## What is needed:
Beginning with the line that has "Where should I click to: Check", please write out each remaining line of the listing below, word for word.

** Opening Excerpted records block **

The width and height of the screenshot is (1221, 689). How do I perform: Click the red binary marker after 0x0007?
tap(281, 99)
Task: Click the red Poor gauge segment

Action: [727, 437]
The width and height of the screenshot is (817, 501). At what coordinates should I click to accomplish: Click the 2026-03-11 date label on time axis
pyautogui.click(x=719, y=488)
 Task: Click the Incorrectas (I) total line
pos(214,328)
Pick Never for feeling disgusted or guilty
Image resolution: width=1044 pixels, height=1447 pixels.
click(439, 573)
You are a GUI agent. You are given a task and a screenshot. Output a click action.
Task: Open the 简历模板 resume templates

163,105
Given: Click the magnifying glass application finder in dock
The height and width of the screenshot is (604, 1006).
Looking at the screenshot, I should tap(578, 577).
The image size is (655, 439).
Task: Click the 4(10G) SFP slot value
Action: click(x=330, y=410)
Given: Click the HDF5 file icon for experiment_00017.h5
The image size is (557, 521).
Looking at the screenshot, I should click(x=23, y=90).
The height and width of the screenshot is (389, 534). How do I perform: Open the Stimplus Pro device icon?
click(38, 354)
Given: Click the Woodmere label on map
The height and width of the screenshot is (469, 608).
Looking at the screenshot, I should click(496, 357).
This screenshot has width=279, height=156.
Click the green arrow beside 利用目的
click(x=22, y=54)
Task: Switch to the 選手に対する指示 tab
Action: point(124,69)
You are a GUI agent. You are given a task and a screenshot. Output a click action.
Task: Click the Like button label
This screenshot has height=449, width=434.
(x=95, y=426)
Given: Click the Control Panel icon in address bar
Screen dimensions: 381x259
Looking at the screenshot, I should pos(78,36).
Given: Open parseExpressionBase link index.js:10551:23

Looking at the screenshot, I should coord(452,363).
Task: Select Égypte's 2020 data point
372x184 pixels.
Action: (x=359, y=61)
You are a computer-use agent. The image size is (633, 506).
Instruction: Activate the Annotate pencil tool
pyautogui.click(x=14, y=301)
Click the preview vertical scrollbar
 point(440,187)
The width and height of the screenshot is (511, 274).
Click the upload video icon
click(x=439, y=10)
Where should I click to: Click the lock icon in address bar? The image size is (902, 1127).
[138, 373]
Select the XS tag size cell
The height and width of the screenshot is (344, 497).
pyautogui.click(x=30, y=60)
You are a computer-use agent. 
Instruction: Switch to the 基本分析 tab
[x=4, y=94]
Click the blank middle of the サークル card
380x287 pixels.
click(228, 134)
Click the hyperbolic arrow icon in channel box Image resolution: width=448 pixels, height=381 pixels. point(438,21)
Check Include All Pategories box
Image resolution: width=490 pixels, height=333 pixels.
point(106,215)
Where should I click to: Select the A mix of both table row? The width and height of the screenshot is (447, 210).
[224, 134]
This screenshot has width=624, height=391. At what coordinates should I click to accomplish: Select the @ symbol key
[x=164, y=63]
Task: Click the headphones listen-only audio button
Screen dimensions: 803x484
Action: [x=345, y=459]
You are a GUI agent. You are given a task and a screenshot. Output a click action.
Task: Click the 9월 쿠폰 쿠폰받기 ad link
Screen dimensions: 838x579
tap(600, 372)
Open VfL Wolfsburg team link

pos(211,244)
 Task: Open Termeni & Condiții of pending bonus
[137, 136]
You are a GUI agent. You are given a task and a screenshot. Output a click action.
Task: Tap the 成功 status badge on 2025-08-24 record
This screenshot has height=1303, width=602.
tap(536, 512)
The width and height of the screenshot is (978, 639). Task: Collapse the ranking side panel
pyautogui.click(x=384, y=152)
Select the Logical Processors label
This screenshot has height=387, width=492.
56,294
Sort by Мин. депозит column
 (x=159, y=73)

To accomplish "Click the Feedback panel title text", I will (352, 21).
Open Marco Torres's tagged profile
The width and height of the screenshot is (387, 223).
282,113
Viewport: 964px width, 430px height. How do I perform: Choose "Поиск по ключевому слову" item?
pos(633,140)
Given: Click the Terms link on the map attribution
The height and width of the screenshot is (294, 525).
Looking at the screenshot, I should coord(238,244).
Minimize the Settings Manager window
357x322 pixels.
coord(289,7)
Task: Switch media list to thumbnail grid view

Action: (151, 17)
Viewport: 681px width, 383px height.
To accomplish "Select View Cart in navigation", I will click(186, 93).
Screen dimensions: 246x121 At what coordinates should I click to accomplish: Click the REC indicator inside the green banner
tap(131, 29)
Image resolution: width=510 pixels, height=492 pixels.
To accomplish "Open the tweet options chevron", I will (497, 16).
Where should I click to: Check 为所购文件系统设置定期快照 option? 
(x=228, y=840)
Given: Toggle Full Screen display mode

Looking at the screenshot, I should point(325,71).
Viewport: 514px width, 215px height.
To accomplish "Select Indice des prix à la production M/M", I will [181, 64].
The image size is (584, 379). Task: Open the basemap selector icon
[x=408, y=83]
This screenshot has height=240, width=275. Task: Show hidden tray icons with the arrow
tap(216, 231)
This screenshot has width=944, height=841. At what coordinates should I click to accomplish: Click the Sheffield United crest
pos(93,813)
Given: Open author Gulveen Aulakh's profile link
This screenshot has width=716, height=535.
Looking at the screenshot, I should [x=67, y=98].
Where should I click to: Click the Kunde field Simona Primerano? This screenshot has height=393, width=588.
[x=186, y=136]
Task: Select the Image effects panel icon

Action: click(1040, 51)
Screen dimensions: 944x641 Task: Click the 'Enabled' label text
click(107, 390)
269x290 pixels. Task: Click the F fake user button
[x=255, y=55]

** Closing Excerpted records block **

## Task solution:
Where should I click to: Check 为所购文件系统设置定期快照 option? 
(x=228, y=840)
Given: Toggle Full Screen display mode

Looking at the screenshot, I should point(325,71).
Viewport: 514px width, 215px height.
To accomplish "Select Indice des prix à la production M/M", I will [181, 64].
The image size is (584, 379). Task: Open the basemap selector icon
[x=408, y=83]
This screenshot has height=240, width=275. Task: Show hidden tray icons with the arrow
tap(216, 231)
This screenshot has width=944, height=841. At what coordinates should I click to accomplish: Click the Sheffield United crest
pos(93,813)
Given: Open author Gulveen Aulakh's profile link
This screenshot has width=716, height=535.
Looking at the screenshot, I should [x=67, y=98].
Where should I click to: Click the Kunde field Simona Primerano? This screenshot has height=393, width=588.
[x=186, y=136]
Task: Select the Image effects panel icon

Action: click(1040, 51)
Screen dimensions: 944x641 Task: Click the 'Enabled' label text
click(107, 390)
269x290 pixels. Task: Click the F fake user button
[x=255, y=55]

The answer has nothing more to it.